>>>
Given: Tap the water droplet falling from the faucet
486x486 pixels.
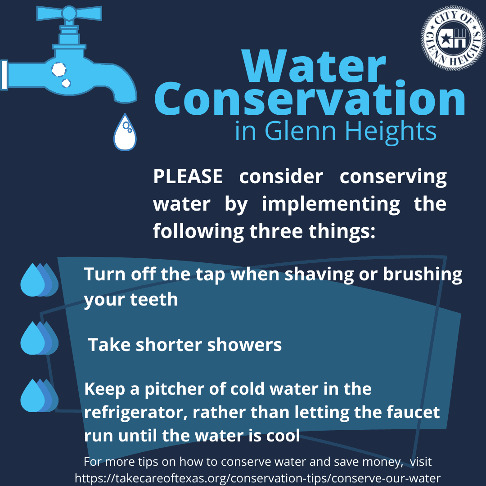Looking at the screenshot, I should pyautogui.click(x=125, y=133).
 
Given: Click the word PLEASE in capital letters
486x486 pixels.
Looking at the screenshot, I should pyautogui.click(x=188, y=177).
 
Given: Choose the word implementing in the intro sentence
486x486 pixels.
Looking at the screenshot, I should pyautogui.click(x=331, y=204).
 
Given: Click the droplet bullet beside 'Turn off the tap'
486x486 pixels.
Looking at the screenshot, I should pyautogui.click(x=39, y=280).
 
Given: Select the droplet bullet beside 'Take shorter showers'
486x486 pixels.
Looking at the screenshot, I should pyautogui.click(x=39, y=338).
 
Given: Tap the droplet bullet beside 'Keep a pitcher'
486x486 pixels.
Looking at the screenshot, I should pyautogui.click(x=39, y=396).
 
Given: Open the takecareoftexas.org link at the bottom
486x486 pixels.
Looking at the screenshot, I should pyautogui.click(x=257, y=477).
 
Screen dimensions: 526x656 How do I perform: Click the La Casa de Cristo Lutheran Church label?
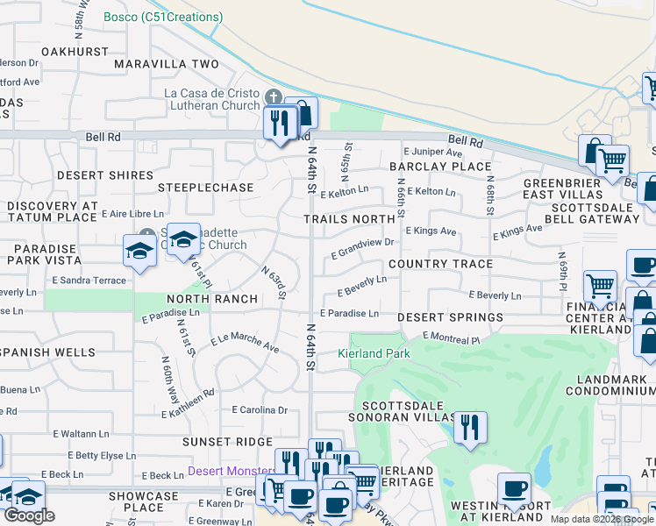tap(211, 99)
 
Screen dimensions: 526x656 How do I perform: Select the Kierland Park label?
tap(374, 353)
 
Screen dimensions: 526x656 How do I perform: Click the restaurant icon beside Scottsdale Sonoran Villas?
tap(471, 428)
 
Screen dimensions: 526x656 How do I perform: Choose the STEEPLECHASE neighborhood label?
tap(205, 188)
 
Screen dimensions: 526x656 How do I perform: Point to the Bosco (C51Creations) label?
tap(163, 17)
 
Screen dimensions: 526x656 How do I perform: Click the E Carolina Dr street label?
tap(260, 409)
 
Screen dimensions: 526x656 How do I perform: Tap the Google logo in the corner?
tap(29, 515)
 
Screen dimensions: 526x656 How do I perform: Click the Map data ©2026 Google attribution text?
tap(602, 519)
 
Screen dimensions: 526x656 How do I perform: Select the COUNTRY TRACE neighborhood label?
tap(435, 264)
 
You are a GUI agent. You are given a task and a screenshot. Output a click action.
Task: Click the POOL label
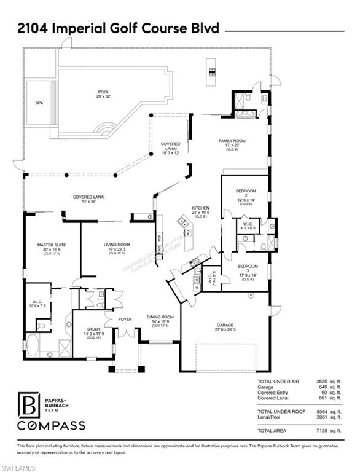(103, 92)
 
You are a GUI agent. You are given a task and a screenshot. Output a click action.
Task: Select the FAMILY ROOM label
(232, 141)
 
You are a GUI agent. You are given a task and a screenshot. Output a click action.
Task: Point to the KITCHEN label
(201, 208)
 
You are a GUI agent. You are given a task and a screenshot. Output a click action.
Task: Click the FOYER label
(125, 320)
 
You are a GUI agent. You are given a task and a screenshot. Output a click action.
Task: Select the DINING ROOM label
(161, 317)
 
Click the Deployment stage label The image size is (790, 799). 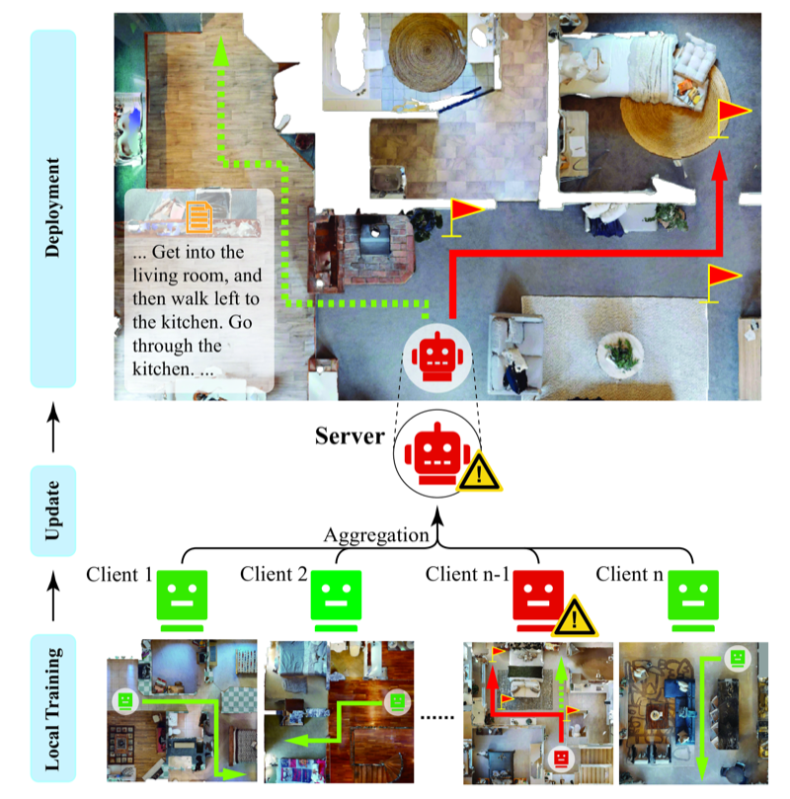point(53,208)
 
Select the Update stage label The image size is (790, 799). point(53,511)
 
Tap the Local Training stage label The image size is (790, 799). point(53,709)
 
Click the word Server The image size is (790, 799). point(350,437)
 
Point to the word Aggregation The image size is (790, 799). point(376,535)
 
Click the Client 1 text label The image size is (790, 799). point(119,574)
<<<
Brief.
Reproduce the listing from the line with "Screen dimensions: 526x656 How do I perform: Choose" up to and including the line with "tap(435, 264)", requests included, multiplying each tap coordinate in the answers by 1.65 and rounding to the nearest whole number, halves up. Leave the numbers in the requests unchanged and give only these lines.

Finished answer.
Screen dimensions: 526x656 How do I perform: Choose the STEEPLECHASE neighborhood label?
tap(338, 310)
 
Screen dimensions: 526x656 How do I perform: Point to the Bosco (C51Creations) label?
tap(269, 28)
 
Screen dimensions: 526x656 How do I perform: Click the E Carolina Dr street label?
tap(429, 675)
 
Screen dimensions: 526x656 How do I perform: Tap the Google logo in the corner?
tap(48, 850)
 
Screen dimensions: 526x656 How do I perform: Click the Map data ©2026 Google attribution text?
tap(993, 856)
 
Screen dimensions: 526x656 How do I perform: Select the COUNTRY TRACE neighborhood label?
tap(718, 436)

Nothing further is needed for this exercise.